## ASSIGNMENT:
Please restate the entries below word for word, leaving out any pictures.

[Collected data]

=======

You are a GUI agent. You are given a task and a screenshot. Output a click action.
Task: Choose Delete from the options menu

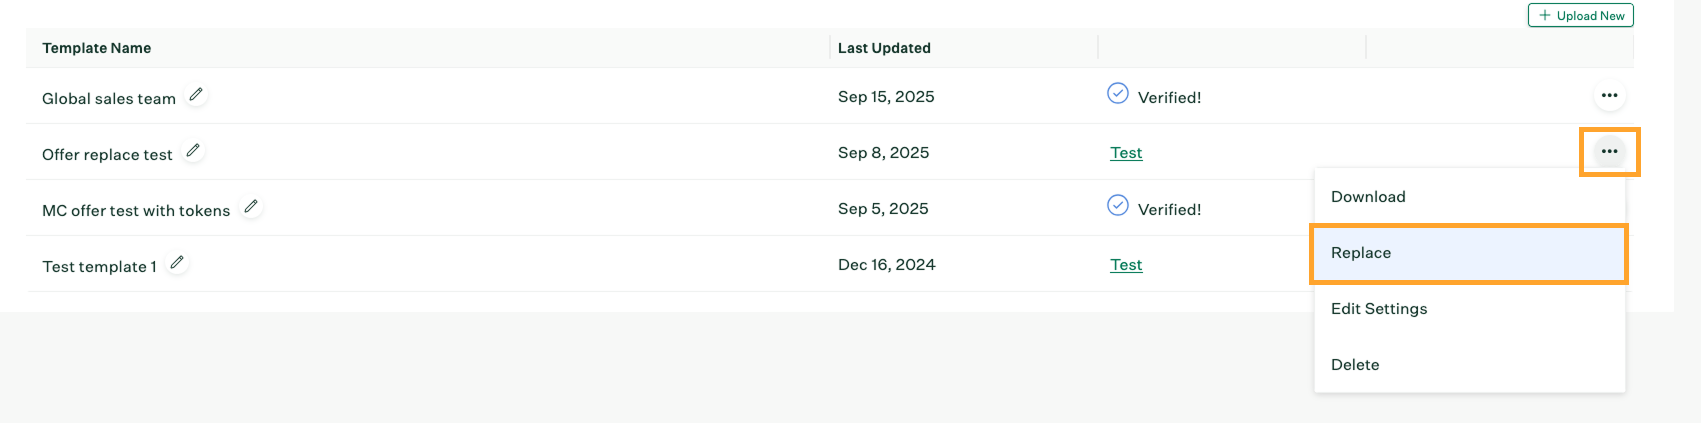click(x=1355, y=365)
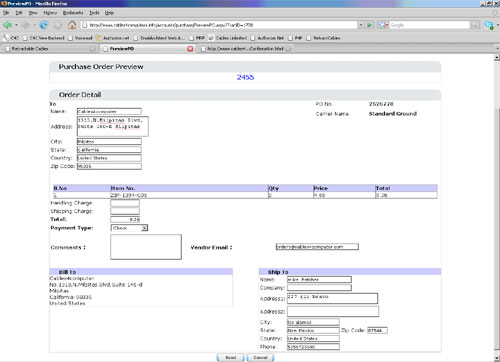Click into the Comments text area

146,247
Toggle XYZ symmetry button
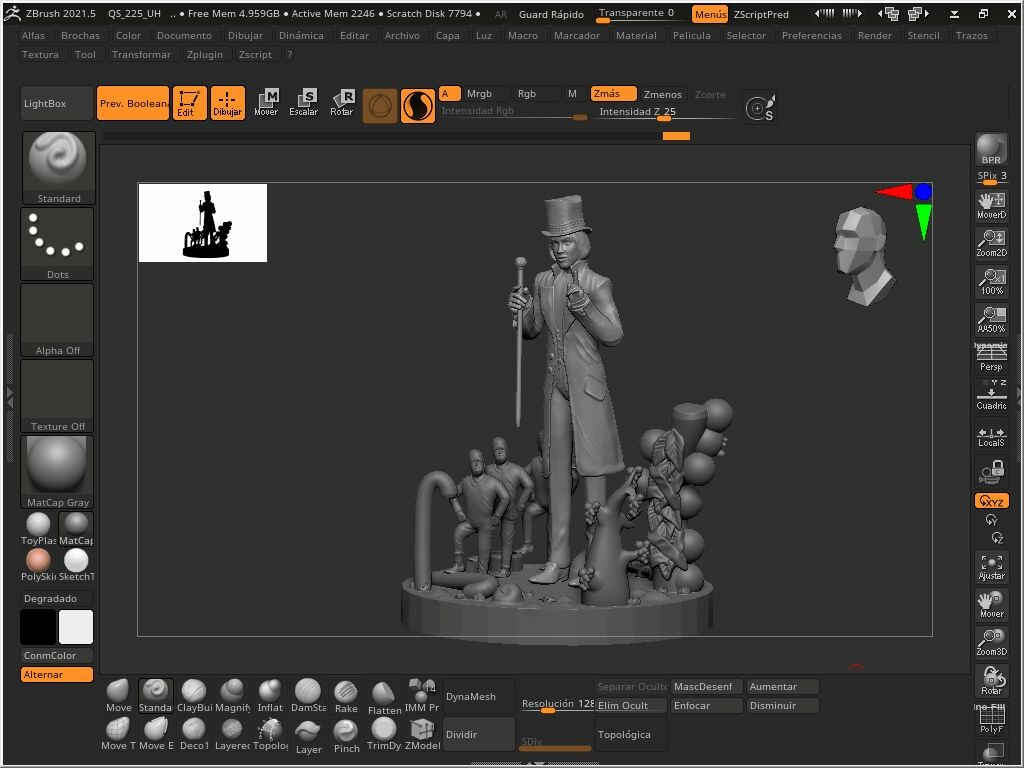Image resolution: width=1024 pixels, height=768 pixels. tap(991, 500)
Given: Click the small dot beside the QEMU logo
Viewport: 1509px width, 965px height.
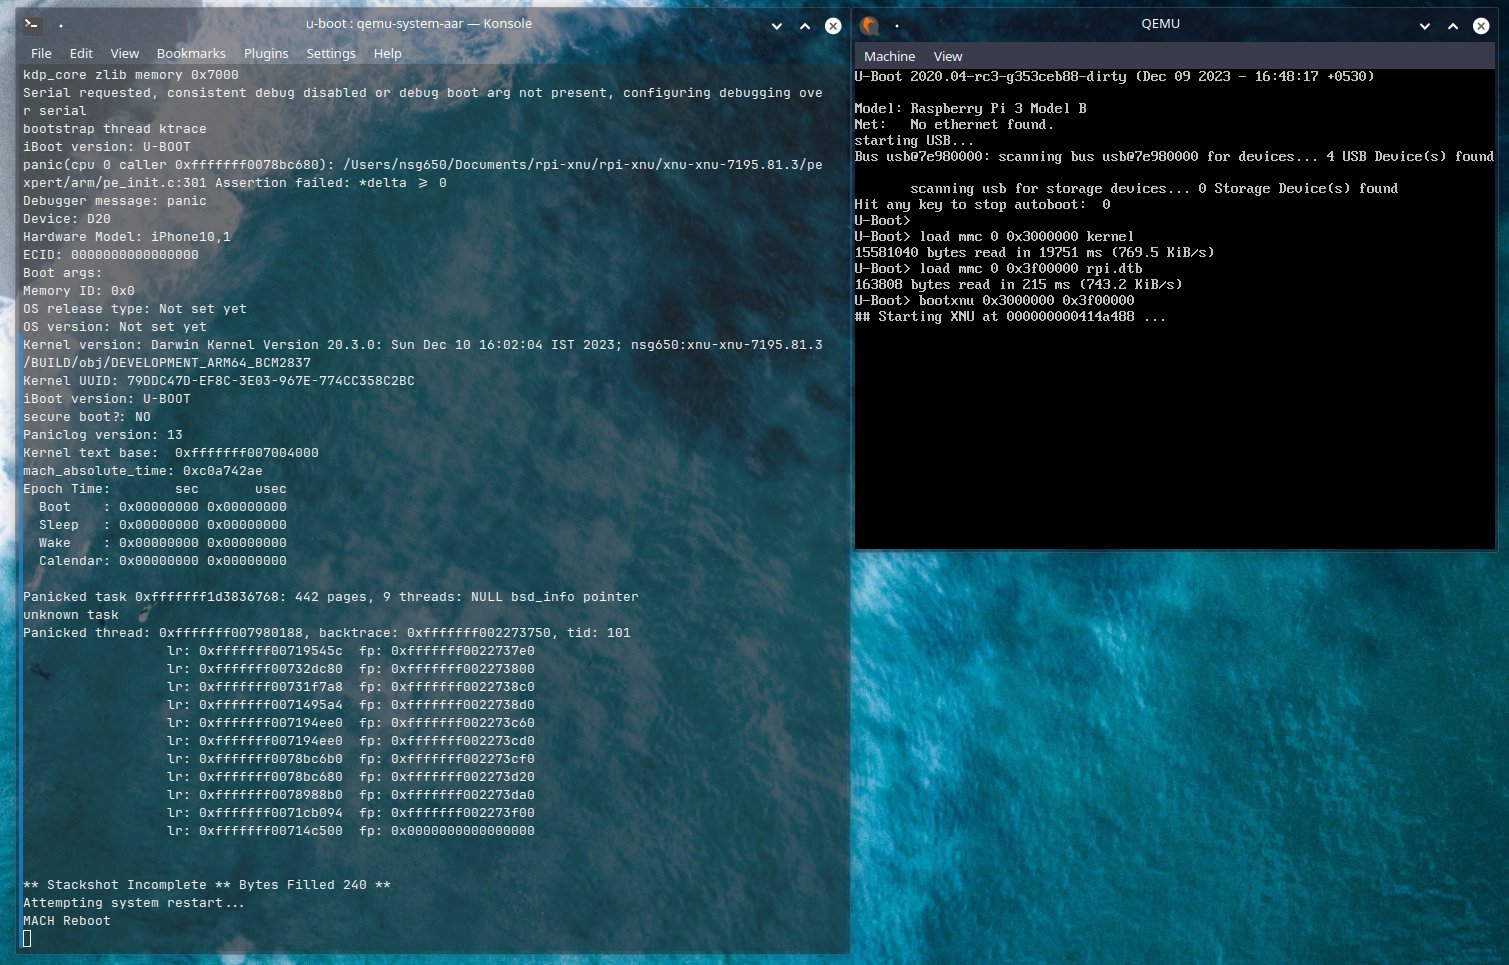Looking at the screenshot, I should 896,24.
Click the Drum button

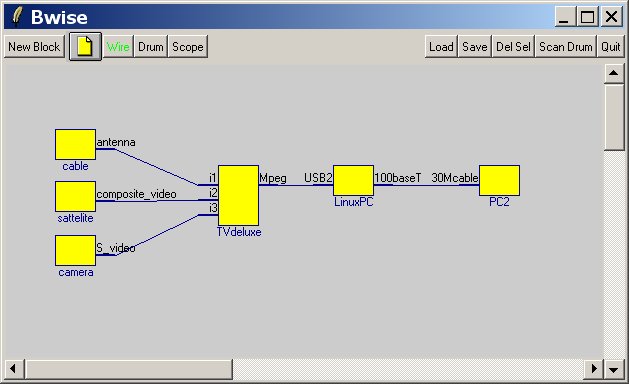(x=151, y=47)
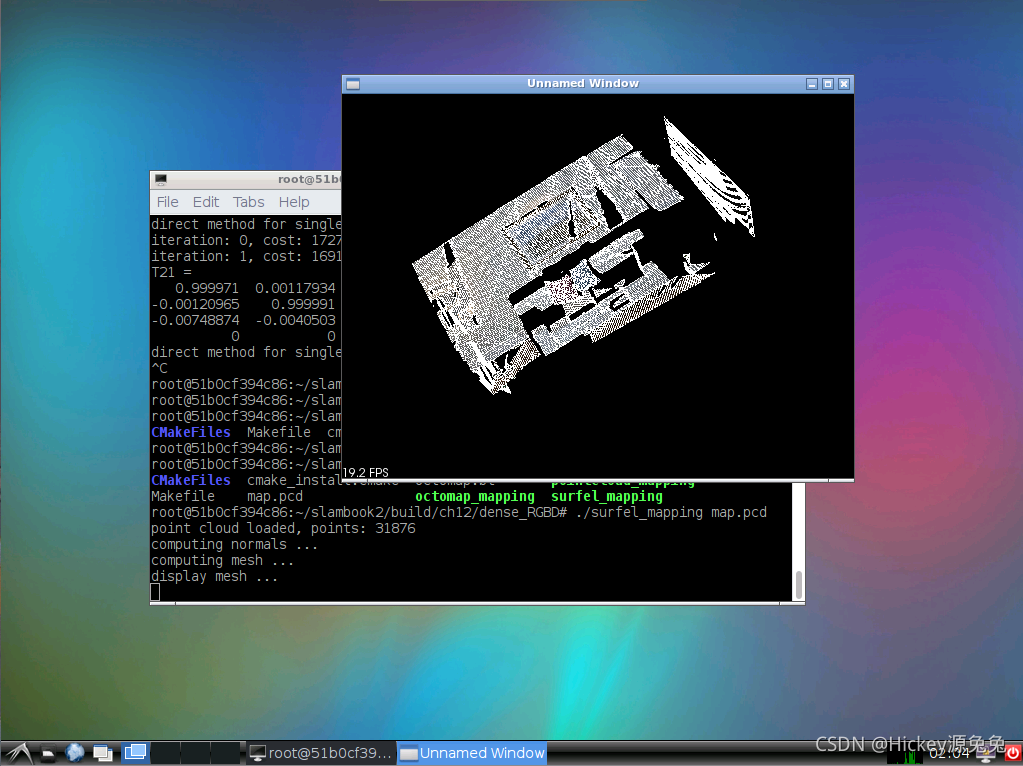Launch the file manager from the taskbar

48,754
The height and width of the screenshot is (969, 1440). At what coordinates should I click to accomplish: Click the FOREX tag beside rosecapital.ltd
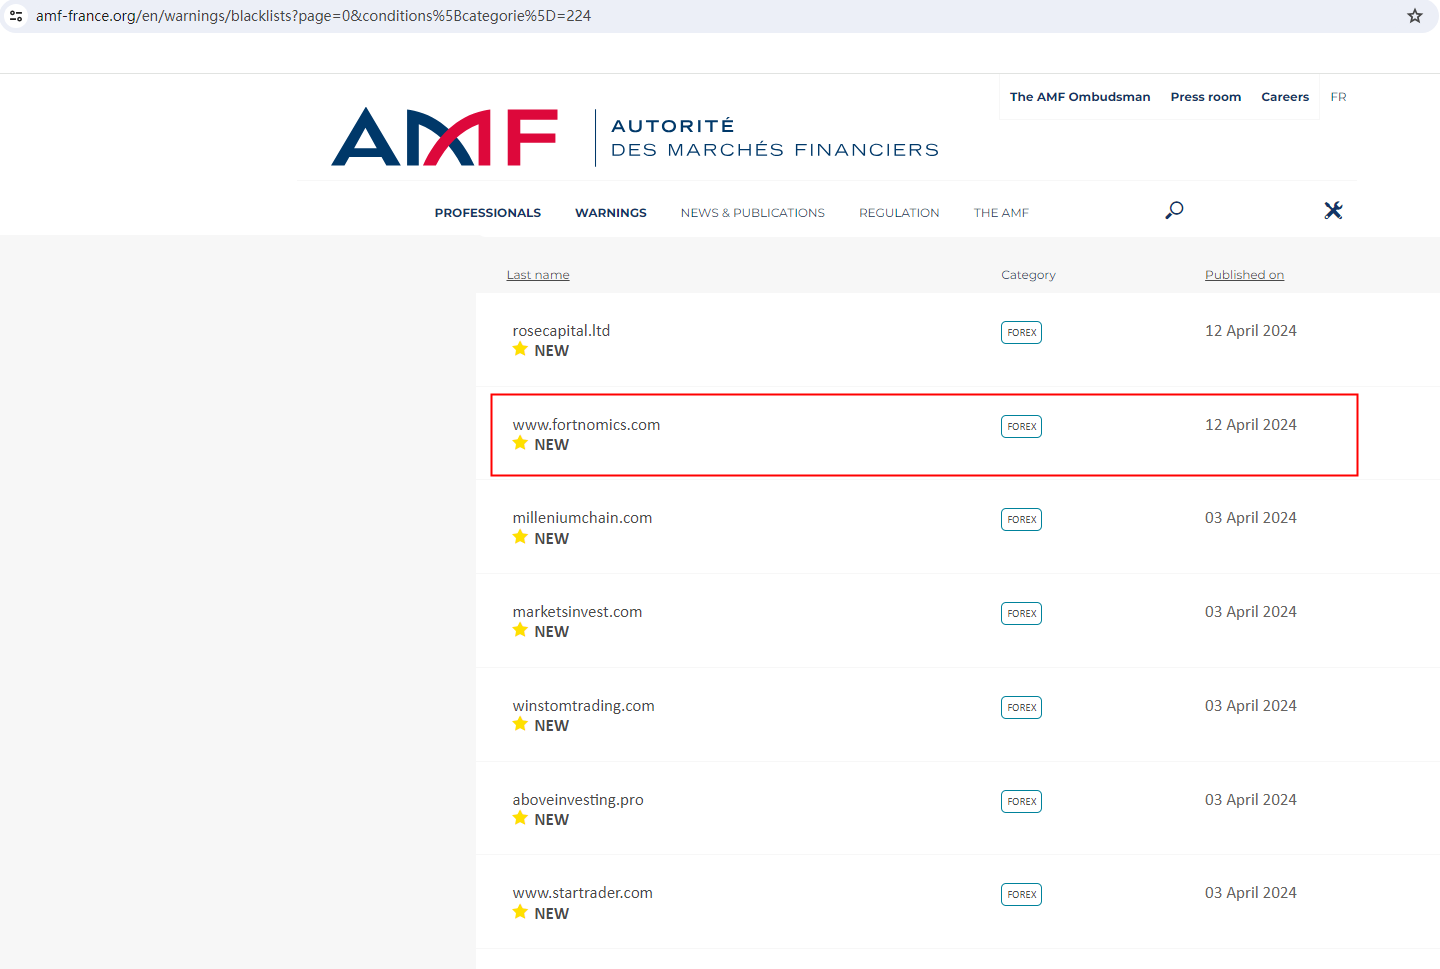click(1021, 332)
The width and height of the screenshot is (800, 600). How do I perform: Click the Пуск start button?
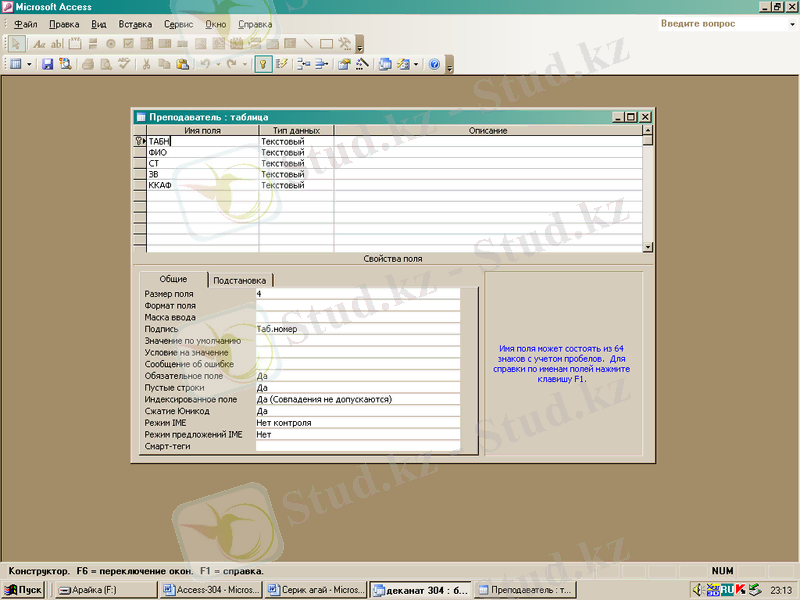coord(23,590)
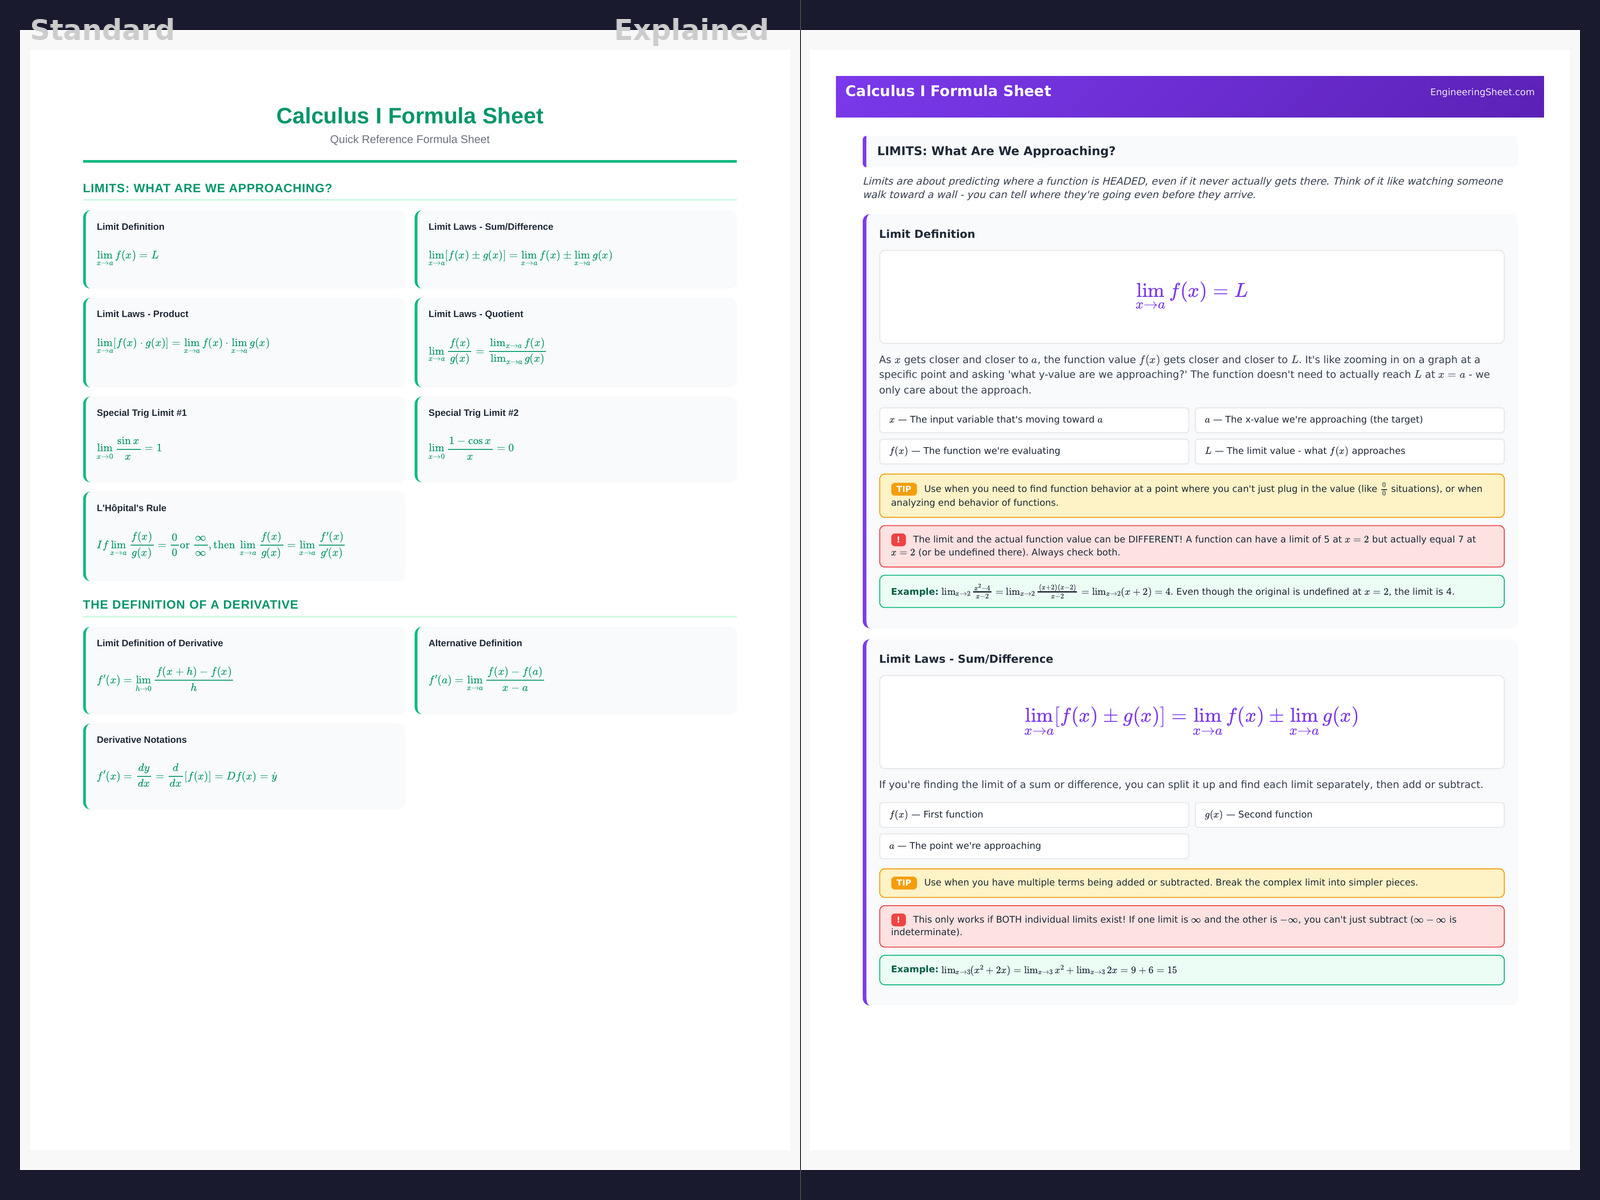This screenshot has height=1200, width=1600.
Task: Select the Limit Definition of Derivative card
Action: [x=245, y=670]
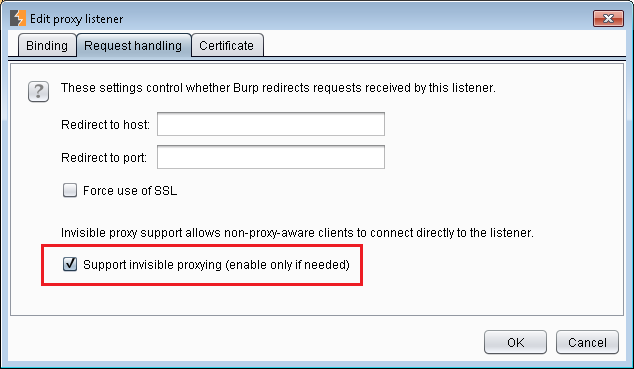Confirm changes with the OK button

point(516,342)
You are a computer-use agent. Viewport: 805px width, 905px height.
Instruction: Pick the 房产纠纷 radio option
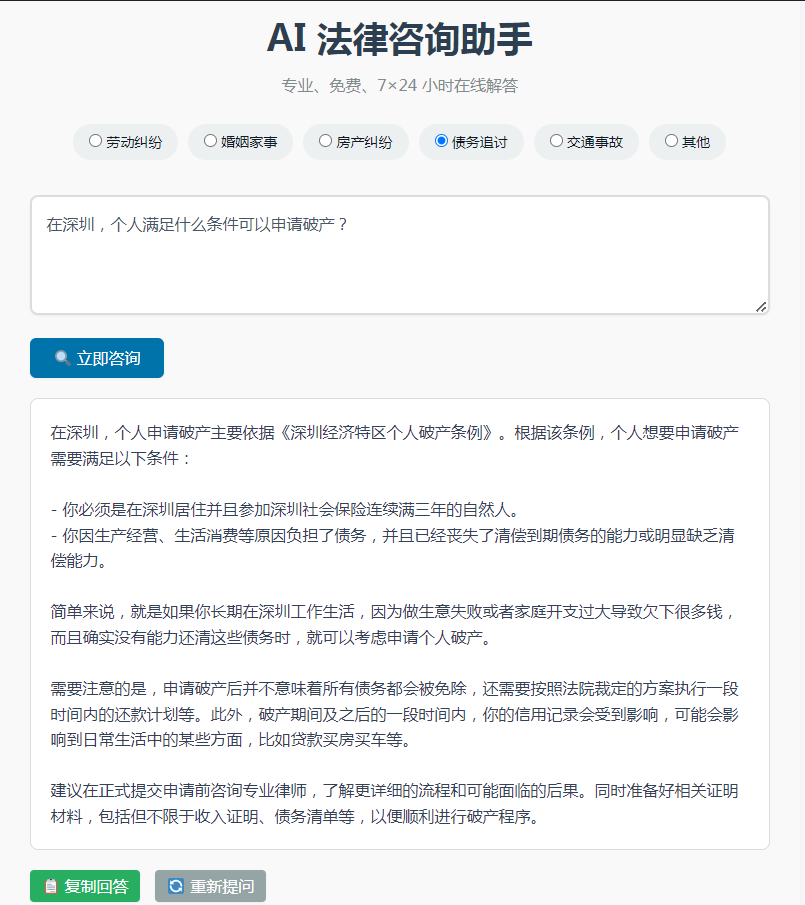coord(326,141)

=======

## OUTPUT BELOW:
You are a GUI agent. You are given a task and a screenshot. Output a click action.
Task: Choose Delete from the options menu

click(x=1355, y=365)
Click into the Comments text area

146,247
Toggle XYZ symmetry button
Image resolution: width=1024 pixels, height=768 pixels. tap(991, 500)
Given: Click the small dot beside the QEMU logo
Viewport: 1509px width, 965px height.
Looking at the screenshot, I should 896,24.
Click the Drum button

(x=151, y=47)
Launch the file manager from the taskbar

48,754
The height and width of the screenshot is (969, 1440). At what coordinates should I click to accomplish: Click the FOREX tag beside rosecapital.ltd
click(1021, 332)
The width and height of the screenshot is (800, 600). How do I perform: Click the Пуск start button?
coord(23,590)
This screenshot has height=1200, width=1600.
Task: Select the Limit Definition of Derivative card
Action: [x=245, y=670]
Confirm changes with the OK button

point(516,342)
You are a computer-use agent. Viewport: 805px width, 905px height.
Instruction: Pick the 房产纠纷 radio option
coord(326,141)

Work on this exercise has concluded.